Paving continuous thermal conduction pathway for flexible composite materials

Flexible thermally conductive composites (FTCs), as a new generation of thermal management materials, have shown tremendous potential for applications in flexible electronics, wearable devices, and biomedical engineering. This paper systematically reviews the design strategies, manufacturing techniques, and application progress of FTCs. Starting from the mechanisms of heat conduction, the paper provides a detailed analysis of the effects of polymer matrices and various fillers on the thermal and mechanical properties of the materials. The review focuses on the latest research achievements in synergistically optimizing high thermal conductivity and excellent flexibility through strategies such as filler alignment engineering, three-dimensional network construction, and biomimetic structural design.
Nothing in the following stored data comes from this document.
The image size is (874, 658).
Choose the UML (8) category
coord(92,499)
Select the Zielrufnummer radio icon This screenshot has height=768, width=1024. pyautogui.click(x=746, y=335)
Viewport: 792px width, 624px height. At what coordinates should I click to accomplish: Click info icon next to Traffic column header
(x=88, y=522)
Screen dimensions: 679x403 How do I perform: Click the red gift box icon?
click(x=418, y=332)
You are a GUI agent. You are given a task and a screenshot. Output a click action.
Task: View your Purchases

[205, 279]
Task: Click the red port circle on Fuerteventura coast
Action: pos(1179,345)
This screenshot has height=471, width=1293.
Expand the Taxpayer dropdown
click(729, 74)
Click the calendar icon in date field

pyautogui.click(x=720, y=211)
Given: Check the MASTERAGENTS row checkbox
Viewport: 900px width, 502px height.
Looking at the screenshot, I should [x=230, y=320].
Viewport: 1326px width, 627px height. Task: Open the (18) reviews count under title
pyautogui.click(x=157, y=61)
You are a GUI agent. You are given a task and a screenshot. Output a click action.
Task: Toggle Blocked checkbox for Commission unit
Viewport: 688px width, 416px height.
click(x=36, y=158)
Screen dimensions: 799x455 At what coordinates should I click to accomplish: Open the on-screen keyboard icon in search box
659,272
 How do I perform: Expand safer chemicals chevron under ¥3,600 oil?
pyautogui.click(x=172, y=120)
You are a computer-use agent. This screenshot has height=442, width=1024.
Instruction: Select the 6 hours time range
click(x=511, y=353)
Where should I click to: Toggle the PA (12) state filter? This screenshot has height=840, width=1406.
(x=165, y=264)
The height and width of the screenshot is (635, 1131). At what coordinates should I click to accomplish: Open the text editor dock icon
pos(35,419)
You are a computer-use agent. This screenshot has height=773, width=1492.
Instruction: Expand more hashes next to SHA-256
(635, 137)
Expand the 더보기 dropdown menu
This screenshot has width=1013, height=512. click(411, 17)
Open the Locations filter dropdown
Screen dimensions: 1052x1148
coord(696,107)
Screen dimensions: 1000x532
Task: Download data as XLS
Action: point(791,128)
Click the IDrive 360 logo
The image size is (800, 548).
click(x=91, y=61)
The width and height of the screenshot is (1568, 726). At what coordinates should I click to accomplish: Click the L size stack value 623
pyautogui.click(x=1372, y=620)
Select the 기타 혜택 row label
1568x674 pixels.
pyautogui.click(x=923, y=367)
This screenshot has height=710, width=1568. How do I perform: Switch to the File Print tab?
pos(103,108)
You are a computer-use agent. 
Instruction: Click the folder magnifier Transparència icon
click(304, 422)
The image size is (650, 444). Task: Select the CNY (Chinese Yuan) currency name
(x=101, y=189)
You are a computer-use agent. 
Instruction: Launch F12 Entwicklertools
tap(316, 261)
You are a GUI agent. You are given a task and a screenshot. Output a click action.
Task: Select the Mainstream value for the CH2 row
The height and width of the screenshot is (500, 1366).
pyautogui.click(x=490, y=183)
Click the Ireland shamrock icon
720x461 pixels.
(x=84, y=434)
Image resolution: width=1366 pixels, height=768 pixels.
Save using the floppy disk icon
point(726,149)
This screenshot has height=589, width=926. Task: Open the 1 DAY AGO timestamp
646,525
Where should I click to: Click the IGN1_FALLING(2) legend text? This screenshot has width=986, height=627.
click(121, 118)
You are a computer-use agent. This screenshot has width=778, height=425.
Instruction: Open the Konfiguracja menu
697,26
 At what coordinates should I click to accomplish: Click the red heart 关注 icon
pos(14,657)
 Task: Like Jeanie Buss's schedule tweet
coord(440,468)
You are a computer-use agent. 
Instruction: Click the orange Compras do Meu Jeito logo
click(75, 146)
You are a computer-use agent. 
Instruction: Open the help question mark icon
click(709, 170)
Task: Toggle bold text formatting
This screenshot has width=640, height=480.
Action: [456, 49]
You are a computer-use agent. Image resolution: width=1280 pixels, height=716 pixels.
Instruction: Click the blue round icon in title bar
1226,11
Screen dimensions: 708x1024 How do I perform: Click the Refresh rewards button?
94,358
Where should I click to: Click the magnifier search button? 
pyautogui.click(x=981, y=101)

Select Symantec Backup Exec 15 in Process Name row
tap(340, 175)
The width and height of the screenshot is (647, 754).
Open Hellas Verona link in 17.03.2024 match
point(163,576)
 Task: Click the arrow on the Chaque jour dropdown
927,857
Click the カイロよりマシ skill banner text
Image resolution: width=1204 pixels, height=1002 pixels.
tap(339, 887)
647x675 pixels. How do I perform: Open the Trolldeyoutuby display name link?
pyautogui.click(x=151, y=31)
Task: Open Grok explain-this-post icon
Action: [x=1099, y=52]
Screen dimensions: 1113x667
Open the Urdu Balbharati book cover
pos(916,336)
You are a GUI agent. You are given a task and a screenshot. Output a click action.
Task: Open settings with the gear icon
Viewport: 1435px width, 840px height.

Additionally, this paper comprehensively evaluates the advantages and disadvantages of traditional processing methods and advanced manufacturing technologies, along with their impact on material performance. Furthermore, an in-depth analysis is conducted on the applications of FTCs in flexible electronic heat dissipation, wearable device thermal management, energy systems, and biomedical engineering, with an emphasis on their performance in practical application scenarios. Despite significant progress in FTCs research, this paper also identifies key challenges currently faced, including the balance of thermal conductivity and flexibility, scalability of manufacturing processes, and long-term stability. Finally, future development directions, such as machine learning-assisted design, multifunctional integration, and sustainable materials, are discussed. This review not only provides a systematic theoretical framework for the fundamental research of FTCs, but also offers valuable insights for the engineering applications of related materials.